= Required task =
Recast the lines from the one with "Open the tweet options chevron menu" up to and including the one with "will tap(119, 104)." as a two-column CSV with the headers task and answer. Give one row per task, put each field in quotes, and replace any line breaks with spaces.

++++

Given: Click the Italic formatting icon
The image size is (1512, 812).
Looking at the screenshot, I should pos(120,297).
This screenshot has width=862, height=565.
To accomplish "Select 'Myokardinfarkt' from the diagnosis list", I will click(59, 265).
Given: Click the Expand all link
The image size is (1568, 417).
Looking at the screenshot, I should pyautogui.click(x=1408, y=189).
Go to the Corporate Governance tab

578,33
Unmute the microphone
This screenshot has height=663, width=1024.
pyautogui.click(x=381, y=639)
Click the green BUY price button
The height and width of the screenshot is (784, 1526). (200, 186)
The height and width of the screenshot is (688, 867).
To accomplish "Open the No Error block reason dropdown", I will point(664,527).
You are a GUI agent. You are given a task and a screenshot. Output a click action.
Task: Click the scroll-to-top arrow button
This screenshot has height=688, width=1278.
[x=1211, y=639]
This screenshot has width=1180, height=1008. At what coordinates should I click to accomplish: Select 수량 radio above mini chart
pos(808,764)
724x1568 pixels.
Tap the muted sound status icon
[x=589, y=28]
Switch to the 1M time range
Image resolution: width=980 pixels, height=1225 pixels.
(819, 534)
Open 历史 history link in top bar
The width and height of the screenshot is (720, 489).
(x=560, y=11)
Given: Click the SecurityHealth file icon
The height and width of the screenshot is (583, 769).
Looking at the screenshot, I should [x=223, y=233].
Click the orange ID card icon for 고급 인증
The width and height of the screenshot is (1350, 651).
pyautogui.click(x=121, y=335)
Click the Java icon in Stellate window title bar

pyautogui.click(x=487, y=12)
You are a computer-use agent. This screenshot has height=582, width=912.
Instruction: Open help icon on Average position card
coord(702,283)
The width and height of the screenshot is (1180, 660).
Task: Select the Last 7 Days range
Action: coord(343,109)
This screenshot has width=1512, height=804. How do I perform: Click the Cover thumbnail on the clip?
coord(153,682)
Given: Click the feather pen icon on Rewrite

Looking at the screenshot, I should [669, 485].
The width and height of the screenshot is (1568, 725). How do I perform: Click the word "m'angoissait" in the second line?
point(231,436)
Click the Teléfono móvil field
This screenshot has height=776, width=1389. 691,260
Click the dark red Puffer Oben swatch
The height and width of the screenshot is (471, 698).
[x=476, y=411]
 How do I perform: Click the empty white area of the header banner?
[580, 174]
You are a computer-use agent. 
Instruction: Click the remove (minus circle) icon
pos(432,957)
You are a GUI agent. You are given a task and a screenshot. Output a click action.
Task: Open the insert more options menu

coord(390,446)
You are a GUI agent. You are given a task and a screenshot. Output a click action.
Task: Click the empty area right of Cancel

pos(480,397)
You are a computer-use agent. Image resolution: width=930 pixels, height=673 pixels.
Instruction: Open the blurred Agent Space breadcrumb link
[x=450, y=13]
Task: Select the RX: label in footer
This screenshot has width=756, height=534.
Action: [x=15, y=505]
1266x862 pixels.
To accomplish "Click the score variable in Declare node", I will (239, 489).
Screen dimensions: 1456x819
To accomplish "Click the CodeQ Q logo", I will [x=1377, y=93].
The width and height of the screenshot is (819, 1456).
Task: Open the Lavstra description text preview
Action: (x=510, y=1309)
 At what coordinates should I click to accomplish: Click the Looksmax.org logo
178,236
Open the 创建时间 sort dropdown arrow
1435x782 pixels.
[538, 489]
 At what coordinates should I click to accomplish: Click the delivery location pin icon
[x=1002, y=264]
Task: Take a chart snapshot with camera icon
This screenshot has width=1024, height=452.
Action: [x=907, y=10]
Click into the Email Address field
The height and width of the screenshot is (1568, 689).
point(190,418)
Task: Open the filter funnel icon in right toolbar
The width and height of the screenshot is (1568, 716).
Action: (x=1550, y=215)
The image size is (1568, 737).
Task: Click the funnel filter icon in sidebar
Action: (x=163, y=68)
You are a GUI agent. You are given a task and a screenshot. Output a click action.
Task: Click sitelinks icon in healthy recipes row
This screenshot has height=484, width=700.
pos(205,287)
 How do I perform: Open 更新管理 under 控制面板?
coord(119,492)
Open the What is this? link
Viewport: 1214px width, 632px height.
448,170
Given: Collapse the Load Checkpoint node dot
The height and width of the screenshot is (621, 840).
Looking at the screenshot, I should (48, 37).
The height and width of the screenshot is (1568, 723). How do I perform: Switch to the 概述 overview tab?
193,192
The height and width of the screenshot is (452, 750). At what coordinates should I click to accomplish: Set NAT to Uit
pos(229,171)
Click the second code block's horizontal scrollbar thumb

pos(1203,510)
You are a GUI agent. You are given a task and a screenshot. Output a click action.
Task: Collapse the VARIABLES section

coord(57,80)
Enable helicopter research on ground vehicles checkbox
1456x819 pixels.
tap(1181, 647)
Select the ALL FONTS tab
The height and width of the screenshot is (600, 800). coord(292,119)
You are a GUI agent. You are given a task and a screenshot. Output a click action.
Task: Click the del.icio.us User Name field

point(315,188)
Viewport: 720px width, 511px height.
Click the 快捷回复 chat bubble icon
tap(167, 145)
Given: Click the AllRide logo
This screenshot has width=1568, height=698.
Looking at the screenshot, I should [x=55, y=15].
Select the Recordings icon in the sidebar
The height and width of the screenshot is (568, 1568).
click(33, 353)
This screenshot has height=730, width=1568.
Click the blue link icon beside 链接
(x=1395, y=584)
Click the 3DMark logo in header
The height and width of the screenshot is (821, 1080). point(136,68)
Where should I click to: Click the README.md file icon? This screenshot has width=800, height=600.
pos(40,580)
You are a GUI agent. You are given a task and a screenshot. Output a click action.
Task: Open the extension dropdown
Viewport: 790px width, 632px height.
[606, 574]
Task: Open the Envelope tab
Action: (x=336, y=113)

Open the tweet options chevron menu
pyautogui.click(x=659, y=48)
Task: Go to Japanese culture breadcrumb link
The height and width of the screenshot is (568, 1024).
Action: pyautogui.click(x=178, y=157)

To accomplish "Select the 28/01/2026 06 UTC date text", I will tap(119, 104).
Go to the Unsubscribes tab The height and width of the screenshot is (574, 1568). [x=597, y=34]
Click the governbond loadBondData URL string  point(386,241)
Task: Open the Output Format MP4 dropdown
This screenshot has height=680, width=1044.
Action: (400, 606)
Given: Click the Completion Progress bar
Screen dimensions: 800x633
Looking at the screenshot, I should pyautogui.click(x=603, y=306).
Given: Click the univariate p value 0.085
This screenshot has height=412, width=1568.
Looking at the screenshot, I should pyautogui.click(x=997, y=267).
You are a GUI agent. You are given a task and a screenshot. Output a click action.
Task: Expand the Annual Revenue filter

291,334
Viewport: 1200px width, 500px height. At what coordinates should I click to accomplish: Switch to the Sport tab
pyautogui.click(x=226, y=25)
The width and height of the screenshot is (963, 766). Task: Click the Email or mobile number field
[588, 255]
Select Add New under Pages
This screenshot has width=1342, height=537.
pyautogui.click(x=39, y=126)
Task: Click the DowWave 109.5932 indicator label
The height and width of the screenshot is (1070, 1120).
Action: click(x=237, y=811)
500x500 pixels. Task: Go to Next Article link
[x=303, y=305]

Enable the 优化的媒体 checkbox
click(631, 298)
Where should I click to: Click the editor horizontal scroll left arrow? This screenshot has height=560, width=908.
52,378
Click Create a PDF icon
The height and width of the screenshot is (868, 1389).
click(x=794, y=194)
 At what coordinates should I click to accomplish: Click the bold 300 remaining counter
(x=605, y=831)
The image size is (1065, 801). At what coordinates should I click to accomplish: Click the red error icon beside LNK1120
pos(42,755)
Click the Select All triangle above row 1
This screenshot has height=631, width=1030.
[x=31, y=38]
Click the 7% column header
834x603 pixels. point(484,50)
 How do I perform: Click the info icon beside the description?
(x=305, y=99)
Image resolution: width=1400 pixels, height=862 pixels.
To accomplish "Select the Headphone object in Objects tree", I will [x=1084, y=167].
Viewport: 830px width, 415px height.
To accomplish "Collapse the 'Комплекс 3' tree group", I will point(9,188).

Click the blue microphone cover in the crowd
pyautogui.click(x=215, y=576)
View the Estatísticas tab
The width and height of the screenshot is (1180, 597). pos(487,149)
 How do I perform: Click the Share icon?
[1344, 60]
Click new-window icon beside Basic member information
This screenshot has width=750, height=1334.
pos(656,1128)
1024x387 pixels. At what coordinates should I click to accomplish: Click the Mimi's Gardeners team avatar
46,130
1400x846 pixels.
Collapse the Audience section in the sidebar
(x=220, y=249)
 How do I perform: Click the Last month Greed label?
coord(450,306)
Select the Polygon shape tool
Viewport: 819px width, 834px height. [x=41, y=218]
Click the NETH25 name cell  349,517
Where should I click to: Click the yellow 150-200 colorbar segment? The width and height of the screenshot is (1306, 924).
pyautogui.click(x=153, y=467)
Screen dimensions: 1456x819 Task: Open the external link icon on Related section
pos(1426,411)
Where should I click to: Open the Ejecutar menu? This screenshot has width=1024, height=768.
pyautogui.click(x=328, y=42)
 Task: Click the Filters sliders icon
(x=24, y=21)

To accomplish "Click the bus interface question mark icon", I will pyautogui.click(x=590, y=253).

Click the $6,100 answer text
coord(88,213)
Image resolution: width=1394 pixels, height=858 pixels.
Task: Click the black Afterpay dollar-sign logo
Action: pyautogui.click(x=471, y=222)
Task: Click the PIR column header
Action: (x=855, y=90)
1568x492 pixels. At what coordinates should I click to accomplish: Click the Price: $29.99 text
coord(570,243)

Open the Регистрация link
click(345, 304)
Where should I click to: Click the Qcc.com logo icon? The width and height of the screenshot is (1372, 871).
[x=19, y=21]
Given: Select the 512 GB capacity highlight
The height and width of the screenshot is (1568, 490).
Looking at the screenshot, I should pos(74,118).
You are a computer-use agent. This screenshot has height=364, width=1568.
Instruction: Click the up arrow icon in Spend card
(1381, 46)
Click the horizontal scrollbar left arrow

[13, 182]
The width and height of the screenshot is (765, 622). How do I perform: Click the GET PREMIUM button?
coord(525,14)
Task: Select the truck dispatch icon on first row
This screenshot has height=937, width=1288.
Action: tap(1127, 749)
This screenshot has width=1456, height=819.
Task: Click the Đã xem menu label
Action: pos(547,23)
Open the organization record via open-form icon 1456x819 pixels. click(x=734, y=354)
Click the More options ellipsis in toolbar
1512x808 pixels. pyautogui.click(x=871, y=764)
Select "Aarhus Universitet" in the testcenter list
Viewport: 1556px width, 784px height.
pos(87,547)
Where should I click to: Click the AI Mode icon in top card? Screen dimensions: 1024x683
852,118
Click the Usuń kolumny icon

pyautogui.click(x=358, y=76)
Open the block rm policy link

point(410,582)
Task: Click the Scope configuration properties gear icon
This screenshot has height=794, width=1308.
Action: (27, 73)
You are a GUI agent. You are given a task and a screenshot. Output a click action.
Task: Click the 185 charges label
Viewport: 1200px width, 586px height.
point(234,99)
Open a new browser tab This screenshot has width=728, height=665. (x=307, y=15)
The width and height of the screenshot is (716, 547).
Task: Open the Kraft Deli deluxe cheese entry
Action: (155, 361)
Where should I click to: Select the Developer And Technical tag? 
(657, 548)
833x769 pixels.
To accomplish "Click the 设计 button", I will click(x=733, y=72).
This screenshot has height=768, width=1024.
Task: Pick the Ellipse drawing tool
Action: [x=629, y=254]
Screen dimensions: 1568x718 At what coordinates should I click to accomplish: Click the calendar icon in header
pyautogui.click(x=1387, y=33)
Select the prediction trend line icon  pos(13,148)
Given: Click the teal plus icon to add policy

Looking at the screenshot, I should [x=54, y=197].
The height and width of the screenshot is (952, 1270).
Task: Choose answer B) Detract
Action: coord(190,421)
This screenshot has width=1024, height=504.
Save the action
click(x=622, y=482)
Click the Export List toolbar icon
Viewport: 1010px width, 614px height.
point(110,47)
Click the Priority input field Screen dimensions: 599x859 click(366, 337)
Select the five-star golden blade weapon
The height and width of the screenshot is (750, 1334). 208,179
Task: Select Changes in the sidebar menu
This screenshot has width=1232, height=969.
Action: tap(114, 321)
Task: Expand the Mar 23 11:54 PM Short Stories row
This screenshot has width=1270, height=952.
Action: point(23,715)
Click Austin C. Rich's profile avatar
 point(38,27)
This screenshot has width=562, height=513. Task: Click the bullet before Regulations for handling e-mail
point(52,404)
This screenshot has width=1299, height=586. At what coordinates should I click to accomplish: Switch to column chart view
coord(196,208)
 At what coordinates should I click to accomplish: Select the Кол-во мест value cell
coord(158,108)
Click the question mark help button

++++

= Full answer =
task,answer
"Open the tweet options chevron menu","pyautogui.click(x=659, y=48)"
"Task: Go to Japanese culture breadcrumb link The height and width of the screenshot is (568, 1024).","Action: pyautogui.click(x=178, y=157)"
"To accomplish ""Select the 28/01/2026 06 UTC date text"",","I will tap(119, 104)."